When you think of meditation, you might picture people sitting cross-legged on the floor, breathing deeply with their eyes closed and their minds empty. While some meditation is practiced this way, the Headspace app has made it a mission to demystify this ancient practice and make it accessible to everyone. Now, the Netflix series Headspace Guide to Meditation, hosted by Andy Puddicombe, encourages viewers to incorporate meditation into their daily lives by explaining the technique’s benefits and including a practice meditation at the end of each episode.

I watched all eight episodes of the series to see if meditation might be right for me. If you’re wondering whether or not to give it a try, here are five things Headspace taught me about meditation that helped me see it differently.

1. Meditation Is Not Just Sitting Quietly on the Floor

Some meditation looks like this, but meditation can also be practiced with your eyes open or while lying down. Headspace defines meditation as a skill for training your mind that creates a greater sense of calm. You can meditate by yourself or with other people, and it’s not about controlling your mind or changing it in any way. Instead, it’s about focusing your energy, attention, and thoughts in a relaxing but present way.

2. There’s More Than One Kind of Meditation

“Meditation” is actually a collection of mindfulness techniques that can help you cope with or find solutions for different problems in your life. The Headspace guide introduces viewers to eight different styles of meditation, one per episode. You might like all eight and continue to use them regularly, or find that only one or two really work for you. Meditation is meant to be personal, so it’s all about finding what helps you breathe easier.

3. There Is Actual Science Behind Meditation

In each episode, Puddicombe introduces another way that meditation can improve your life that’s backed up by a scientific study. Throughout the series, he explains that meditation has been shown to reduce stress, anxiety, aggression, negative thoughts about body image, and more. Meditation is also thought to increase neuroplasticity, or the flexibility and structure of your brain. It helps people feel calm and makes space for gratitude, kindness, and compassion.

4. Meditation Isn’t All Self-Reflection

Some parts of meditation do encourage people to look within themselves and examine their own thoughts and feelings. But Puddicombe also takes viewers through meditations that encourage you to imagine how other people you know would think and feel in certain situations. This helps build compassion and empathy for others, even people you don’t get along with. The mind tends to be very critical of itself and others. Reducing this judgmental mindset can make you feel happier and help you channel your anger and resentment into something healthier.

5. Practice Makes Perfect

Meditation isn’t something you only do once or twice. To experience any of the above benefits in your own life, you have to commit to meditating regularly. It’s a skill, and that means it needs to be strengthened just like any other skill. So if meditation doesn’t come easily to you at first or you don’t feel like it’s doing anything for you, just keep going. The more time and energy you spend practicing it, the better you’ll feel.

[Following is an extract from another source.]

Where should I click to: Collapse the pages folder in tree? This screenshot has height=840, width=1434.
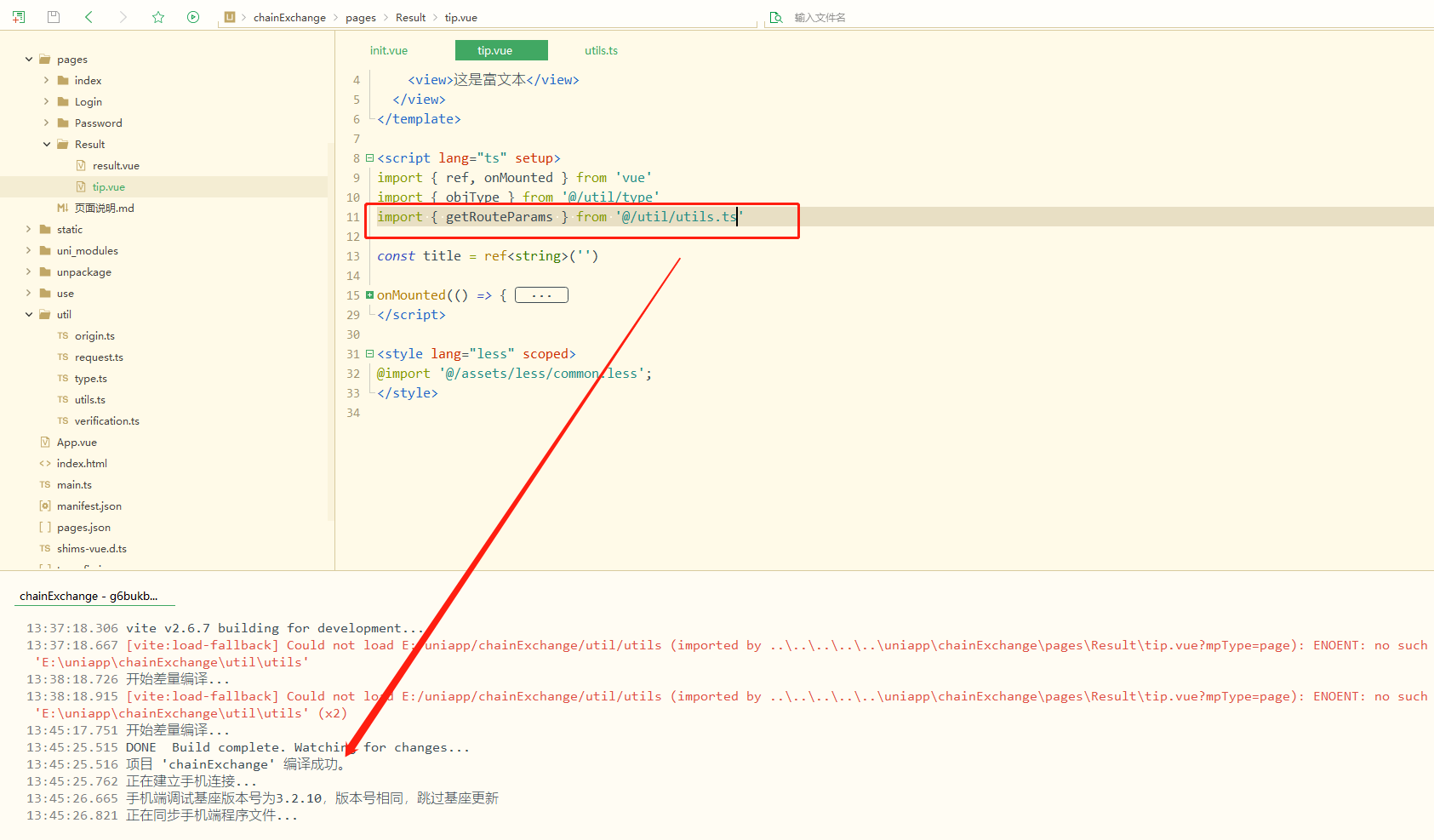click(x=29, y=60)
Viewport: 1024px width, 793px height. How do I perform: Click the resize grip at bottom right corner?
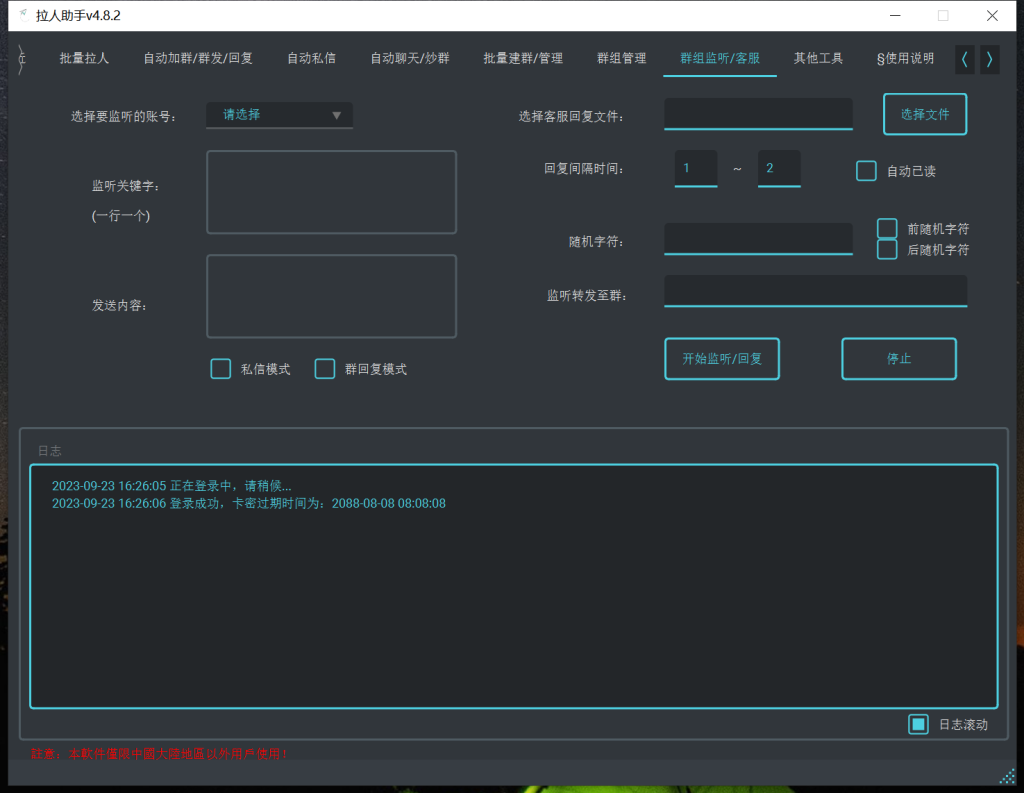[1005, 777]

I have meditated a few times before, and I never thought it was very helpful. But after watching Headspace’s guide, I am now more convinced of the practice’s benefits. I’m always looking for more self-care tools to add to my arsenal, and meditation might just be the missing strategy I’ve been looking for. If you’re sceptical, I recommend watching the first 20-minute episode and trying the meditation exercise at the end. Go into it with an open mind — you might just be surprised at what you can accomplish!